* [TASK MATERIAL]

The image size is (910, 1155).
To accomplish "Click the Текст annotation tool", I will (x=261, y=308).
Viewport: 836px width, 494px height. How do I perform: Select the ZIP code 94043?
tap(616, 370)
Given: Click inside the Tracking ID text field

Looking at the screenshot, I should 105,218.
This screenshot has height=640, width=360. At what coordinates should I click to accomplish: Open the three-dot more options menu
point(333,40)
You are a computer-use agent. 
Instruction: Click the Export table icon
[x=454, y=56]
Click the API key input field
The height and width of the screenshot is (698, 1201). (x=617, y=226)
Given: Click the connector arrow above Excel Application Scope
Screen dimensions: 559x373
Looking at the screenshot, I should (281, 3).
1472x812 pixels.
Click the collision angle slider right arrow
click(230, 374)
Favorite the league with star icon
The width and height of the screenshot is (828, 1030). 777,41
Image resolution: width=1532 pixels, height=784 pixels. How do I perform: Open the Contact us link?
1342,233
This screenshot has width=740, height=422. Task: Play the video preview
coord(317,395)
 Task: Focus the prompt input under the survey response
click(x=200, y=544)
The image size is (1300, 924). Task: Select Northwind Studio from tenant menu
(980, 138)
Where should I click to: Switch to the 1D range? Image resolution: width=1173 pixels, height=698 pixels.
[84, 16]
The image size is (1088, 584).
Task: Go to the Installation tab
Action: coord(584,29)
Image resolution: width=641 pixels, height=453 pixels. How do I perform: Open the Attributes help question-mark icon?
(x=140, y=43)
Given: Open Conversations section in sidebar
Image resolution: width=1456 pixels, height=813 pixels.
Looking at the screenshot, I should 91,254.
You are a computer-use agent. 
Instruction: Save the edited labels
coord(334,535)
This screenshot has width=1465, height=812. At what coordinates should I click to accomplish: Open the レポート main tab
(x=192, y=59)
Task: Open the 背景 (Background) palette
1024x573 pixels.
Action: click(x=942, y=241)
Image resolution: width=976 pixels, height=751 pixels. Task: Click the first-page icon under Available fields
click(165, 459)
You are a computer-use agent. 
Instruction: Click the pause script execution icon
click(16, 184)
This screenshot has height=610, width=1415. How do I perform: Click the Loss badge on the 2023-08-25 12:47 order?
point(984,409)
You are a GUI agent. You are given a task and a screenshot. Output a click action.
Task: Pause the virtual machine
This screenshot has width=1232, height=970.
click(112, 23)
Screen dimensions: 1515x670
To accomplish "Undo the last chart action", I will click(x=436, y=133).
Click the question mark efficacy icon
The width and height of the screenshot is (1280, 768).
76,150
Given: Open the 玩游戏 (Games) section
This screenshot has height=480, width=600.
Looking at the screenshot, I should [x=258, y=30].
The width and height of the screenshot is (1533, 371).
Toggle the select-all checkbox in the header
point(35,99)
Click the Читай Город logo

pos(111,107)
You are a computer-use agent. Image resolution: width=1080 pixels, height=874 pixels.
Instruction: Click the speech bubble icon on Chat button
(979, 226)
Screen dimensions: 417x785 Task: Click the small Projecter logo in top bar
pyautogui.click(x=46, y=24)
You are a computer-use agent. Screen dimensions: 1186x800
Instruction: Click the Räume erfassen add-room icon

* [WORK TO BE COMPLETED]
Reproduce the data above in full, substituting "Command" for every occurrence of "Instruction" and leaving everything else unchanged.

* [FINISHED EXERCISE]
The image size is (910, 1155).
To accomplish "Click the Текст annotation tool", I will (x=261, y=308).
Viewport: 836px width, 494px height. How do I perform: Select the ZIP code 94043?
tap(616, 370)
Given: Click inside the Tracking ID text field

Looking at the screenshot, I should 105,218.
This screenshot has height=640, width=360. At what coordinates should I click to accomplish: Open the three-dot more options menu
point(333,40)
You are a computer-use agent. 
Command: Click the Export table icon
[x=454, y=56]
Click the API key input field
The height and width of the screenshot is (698, 1201). (x=617, y=226)
Given: Click the connector arrow above Excel Application Scope
Screen dimensions: 559x373
Looking at the screenshot, I should (281, 3).
1472x812 pixels.
Click the collision angle slider right arrow
click(230, 374)
Favorite the league with star icon
The width and height of the screenshot is (828, 1030). 777,41
Image resolution: width=1532 pixels, height=784 pixels. How do I perform: Open the Contact us link?
1342,233
This screenshot has width=740, height=422. Task: Play the video preview
coord(317,395)
 Task: Focus the prompt input under the survey response
click(x=200, y=544)
The image size is (1300, 924). Task: Select Northwind Studio from tenant menu
(980, 138)
Where should I click to: Switch to the 1D range? Image resolution: width=1173 pixels, height=698 pixels.
[84, 16]
The image size is (1088, 584).
Task: Go to the Installation tab
Action: coord(584,29)
Image resolution: width=641 pixels, height=453 pixels. How do I perform: Open the Attributes help question-mark icon?
(x=140, y=43)
Given: Open Conversations section in sidebar
Image resolution: width=1456 pixels, height=813 pixels.
Looking at the screenshot, I should 91,254.
You are a computer-use agent. 
Command: Save the edited labels
coord(334,535)
This screenshot has width=1465, height=812. At what coordinates should I click to accomplish: Open the レポート main tab
(x=192, y=59)
Task: Open the 背景 (Background) palette
1024x573 pixels.
Action: click(x=942, y=241)
Image resolution: width=976 pixels, height=751 pixels. Task: Click the first-page icon under Available fields
click(165, 459)
You are a computer-use agent. 
Command: Click the pause script execution icon
click(16, 184)
This screenshot has height=610, width=1415. How do I perform: Click the Loss badge on the 2023-08-25 12:47 order?
point(984,409)
You are a GUI agent. You are given a task and a screenshot. Output a click action.
Task: Pause the virtual machine
This screenshot has width=1232, height=970.
click(112, 23)
Screen dimensions: 1515x670
To accomplish "Undo the last chart action", I will click(x=436, y=133).
Click the question mark efficacy icon
The width and height of the screenshot is (1280, 768).
76,150
Given: Open the 玩游戏 (Games) section
This screenshot has height=480, width=600.
Looking at the screenshot, I should [x=258, y=30].
The width and height of the screenshot is (1533, 371).
Toggle the select-all checkbox in the header
point(35,99)
Click the Читай Город logo

pos(111,107)
You are a computer-use agent. Image resolution: width=1080 pixels, height=874 pixels.
Command: Click the speech bubble icon on Chat button
(979, 226)
Screen dimensions: 417x785 Task: Click the small Projecter logo in top bar
pyautogui.click(x=46, y=24)
You are a computer-use agent. Screen dimensions: 1186x800
Command: Click the Räume erfassen add-room icon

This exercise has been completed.